There's one piece in which a blogger insists, in all caps, "NOTHING STAYS THE SAME." In another piece he says, "nostalgia alone should not be understood as a rational evaluation of the present and its merits." And the anti-nostalgia continues in "Gentrification and Its Discontents." They even stick in an article written by Robert Moses.



But the most strikingly fierce and frightening statement about the present moment comes from an interview with Andres Duany, the father of New Urbanism (which means making Stepford towns like Disney's Celebration). He's talking about Miami, but it sounds so familiar:

"There's this generation who grew up in the suburbs, for whom the suburbs have no magic. The mall has no magic. They're the ones that have discovered the city. Problem is, they're also destroying the city. The teenagers and young people in Miami come in from the suburbs to the few town centers we have, and they come in like locusts. They make traffic congestion all night; they come in and take up the parking. They ruin the retail and they ruin the restaurants, because they have different habits then older folks. I have seen it. They're basically eating up the first-rate urbanism. They have this techno music, and the food cheapens, and they run in packs, great social packs, and they take over a place and ruin it and go somewhere else.

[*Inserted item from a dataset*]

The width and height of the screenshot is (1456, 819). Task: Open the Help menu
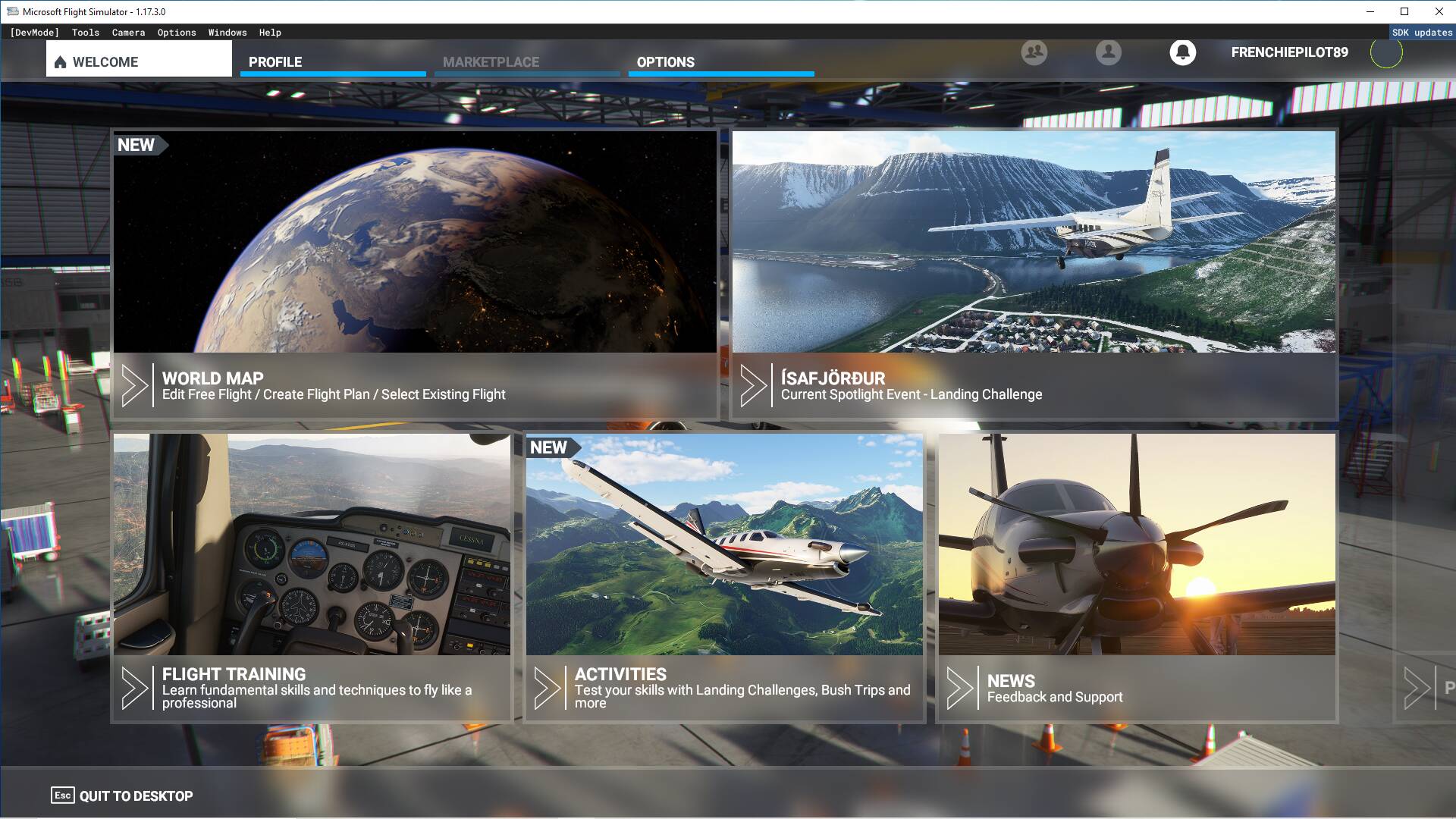[x=269, y=32]
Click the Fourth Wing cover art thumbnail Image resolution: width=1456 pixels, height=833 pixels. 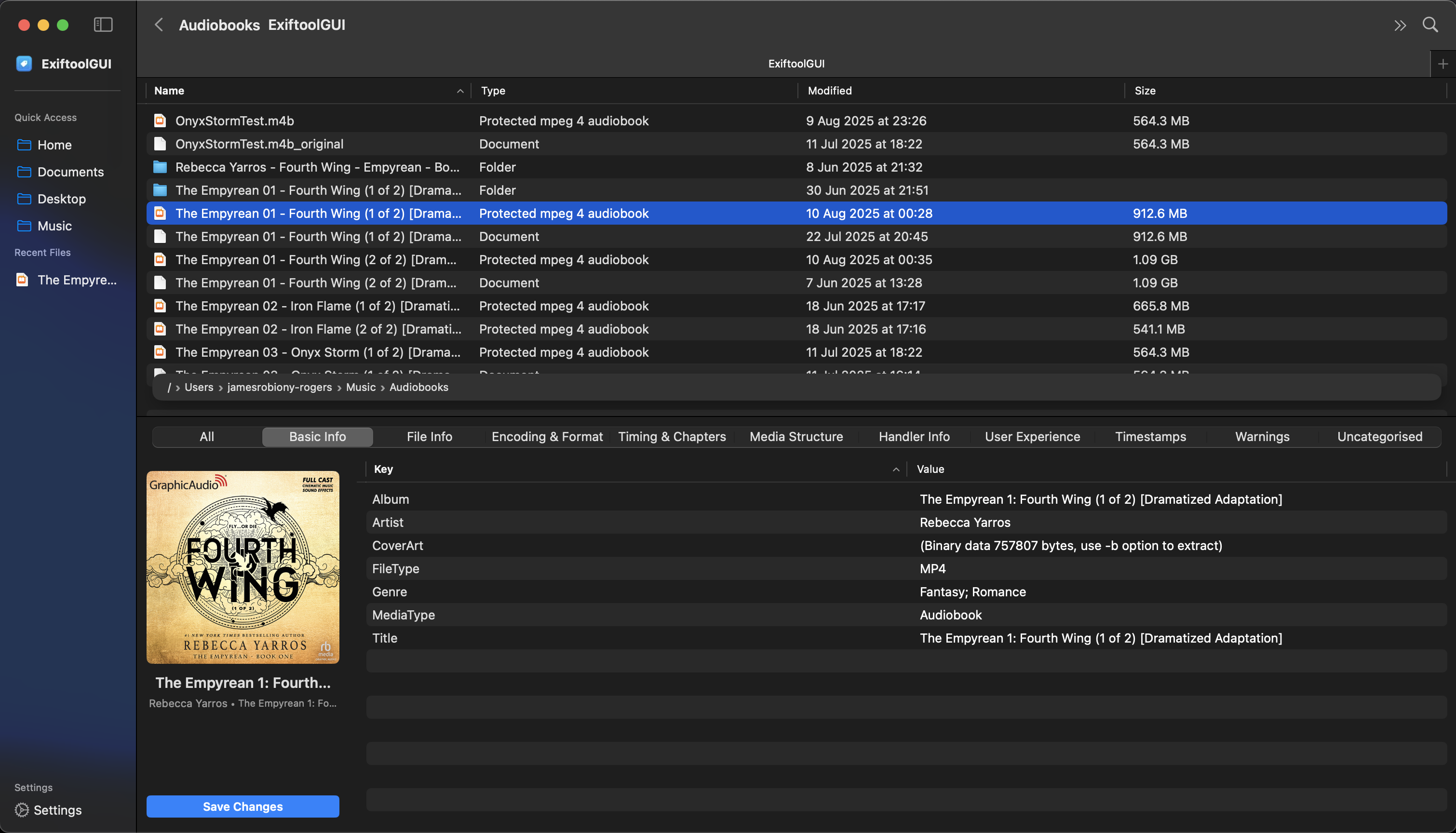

I've known for 10 years about this destructive monoculture that's condensed in the suburbs. These people would normally be buying real estate by now. And we designed for them. We kept saying, 'Aha, these kids, between 24 and 35, will be buying real estate.' Guess what? They aren't. Because they can't afford it. But they're still using the cities--they're renting and so forth. The Gen-Xers also discovered the cities; they're buying in a proper way. The Millennials are the ones we're talking about. And they love cities desperately. And they're loving them to death."